First Return Voyage in 300 Years
- Sponsor: Indigenous Peoples Cultural Foundation
- Country: Taiwan
- Start: Orchid Island, Lanyu, Taiwan 14 June 2026
- End: Batan Island, Mahatao, Batanes, Philippines 15 June 2026
- Ships: 8 ships and a ipanitika (Ovayan))
- Crew: 60 (Ovayan)

= First Return Voyage in 300 Years =

2026 guided expedition of the Tao people

The First Return Voyage in 300 Years was an guided expedition from Orchid Island in Taiwan to the Batanes in the Philippines. It involved Ovayan, a ipanitika or indigenous boat of the Tao people.
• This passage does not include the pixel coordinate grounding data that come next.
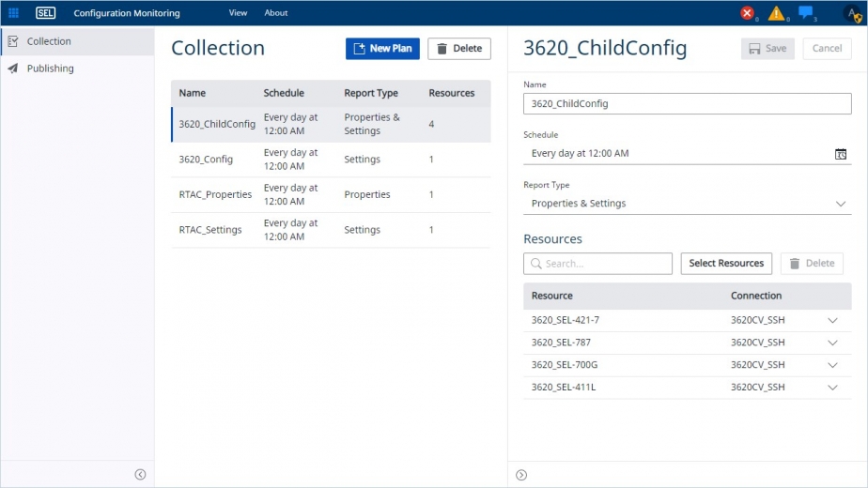Image resolution: width=868 pixels, height=488 pixels.
Task: Open the user account avatar menu
Action: (x=852, y=14)
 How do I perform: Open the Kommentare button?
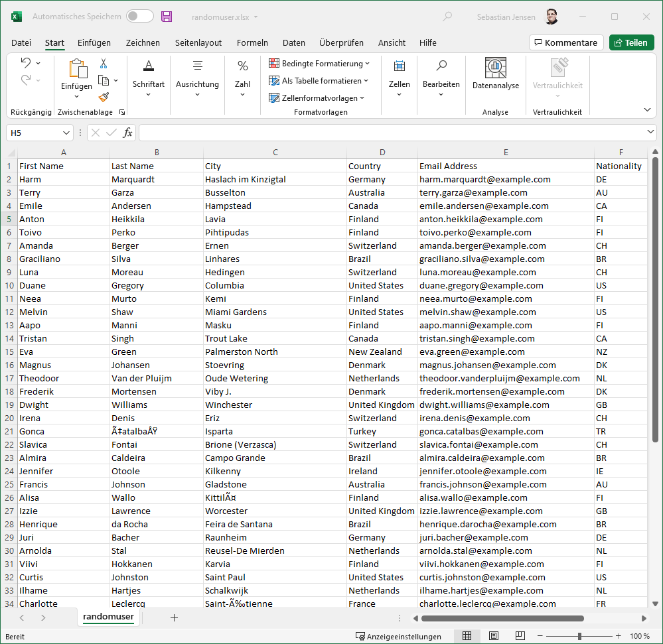(x=566, y=42)
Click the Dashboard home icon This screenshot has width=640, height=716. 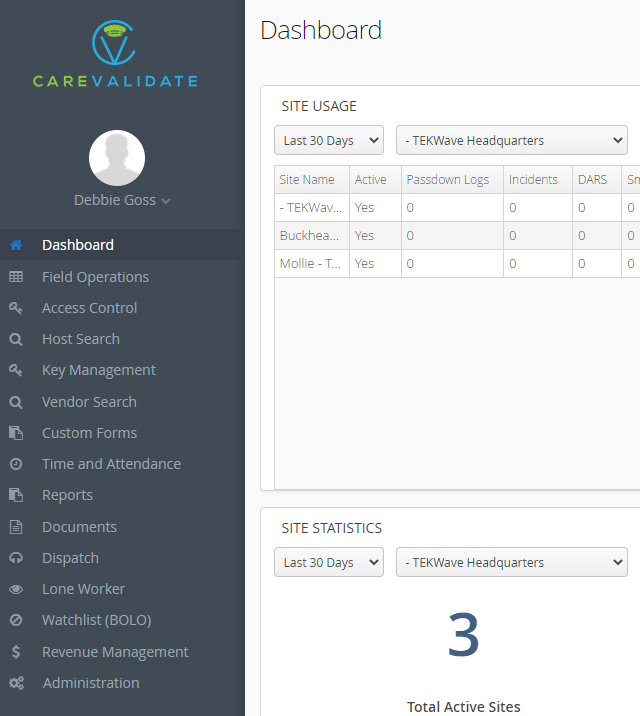pyautogui.click(x=16, y=245)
They travelled to Mahatao, Batanes to connect with the Ivatan people via a route which was last traversed by their people 300 years ago.

==Background==
The Indigenous Peoples Cultural Foundation was the proponent of the First Return Voyage in 300 Years project made in collaboration with the Taiwanese Council of Indigenous Peoples, and Orchid Island's six Tao communities. The project took three years to fulfill. This is a cultural exchange activity between the Tao and the Ivatan people of the northern Philippines.

The goal of the project is to enable the Tao people sail from Orchid Island to Batanes in the Philippines to retrace an ancient maritime route which is said to be last crossed 300 years ago.

The Tao are a small minority in Taiwan with 5,120 members or around 0.02 percent of the island's 23 million population.

===Ovayan===
A Ipanitika, an indigenous wooden plank boat, for the purpose of the project by the Tao. The boat named Ovayan was built on March 2026 and had a trial voyage on 28 April. A traditional launching ceremony for Ovayan was held on 9 June 2026. The boat is 12 m long and has a capacity to carry 20 people.

==Expedition==
The Ovayan departed from Orchid Island on 15 June 2026. The vessel was paddled in relays by 60 people, with 20 participants rotating in and out from the support ships. It was accompanied by the Porrima P111 and seven support vessels, which provided escort and logistical support throughout the voyage.

The fleet travelled 100 NM across the Bashi Channel to reach the seaport in Mahatao, Batanes in the Philippines at around 2:30pm on 16 June.